■ **Tujuan Tugas**:
Tuliskan kembali tanpa perubahan baris-baris entri di bawah ini, mulai dari baris yang memuat "You are a GUI" sampai baris yang memuat "coord(315,487)", termasuk kedua baris tersebut. Jangan sertakan gambar dalam jawaban.

■ **Data Tercatat**:
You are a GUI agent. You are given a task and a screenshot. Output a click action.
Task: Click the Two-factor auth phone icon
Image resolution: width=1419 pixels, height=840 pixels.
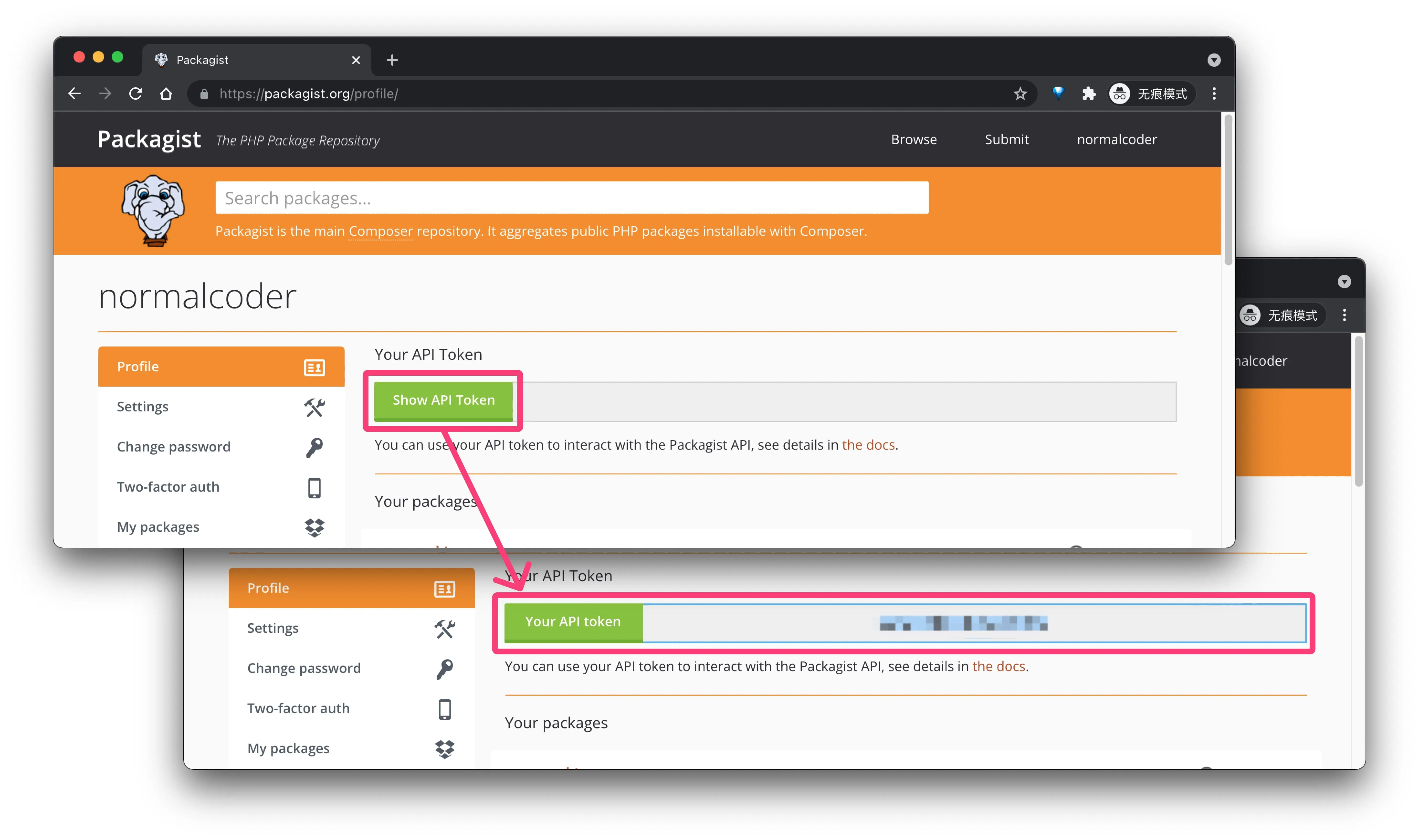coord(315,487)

* * *

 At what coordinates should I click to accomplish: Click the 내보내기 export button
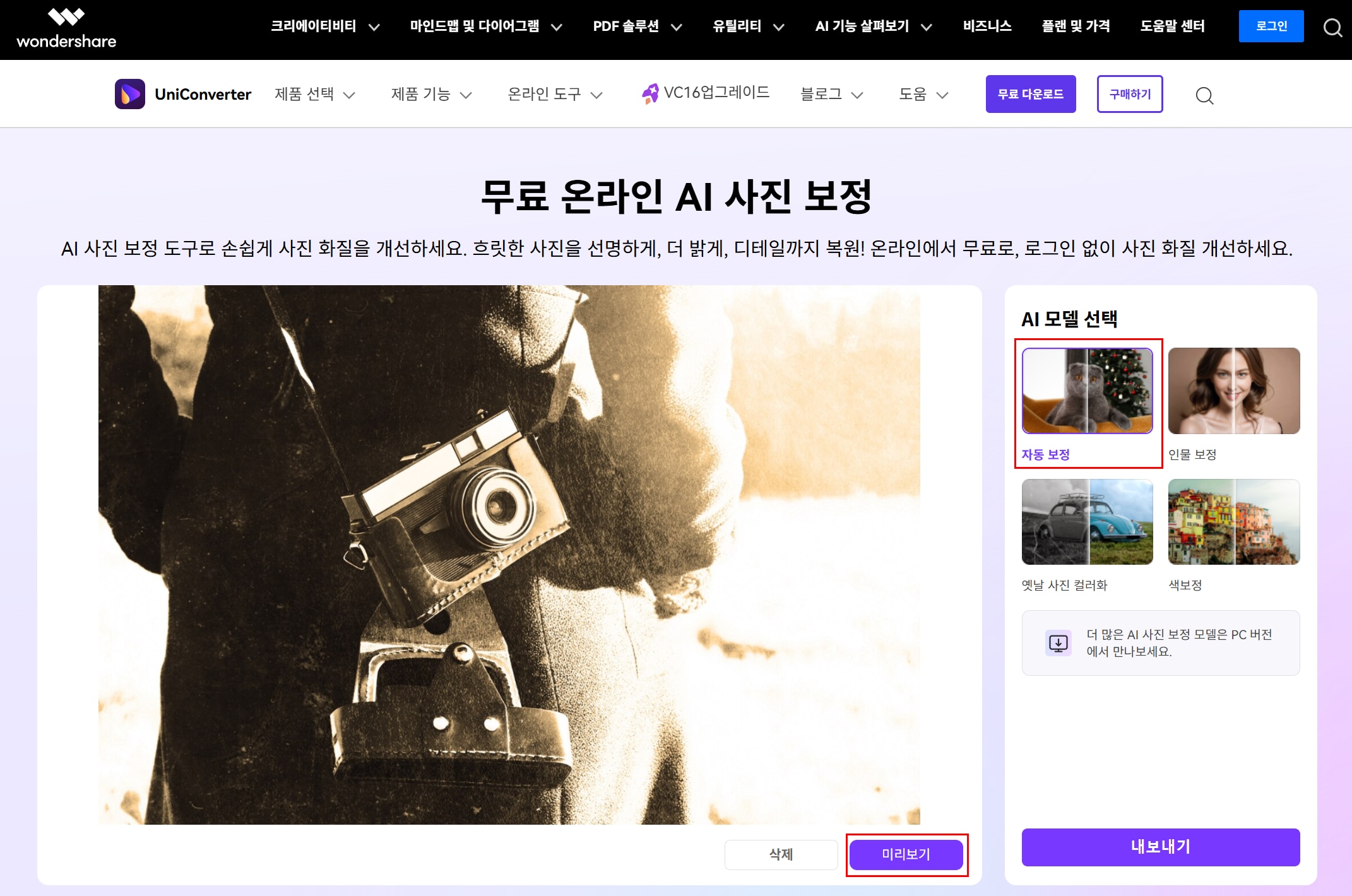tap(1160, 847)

■ **Keluaran yang Diharapkan**:
You are a GUI agent. You are given a task and a screenshot. Output a click action.
Task: Click the Two-factor auth phone icon
Image resolution: width=1419 pixels, height=840 pixels.
coord(315,487)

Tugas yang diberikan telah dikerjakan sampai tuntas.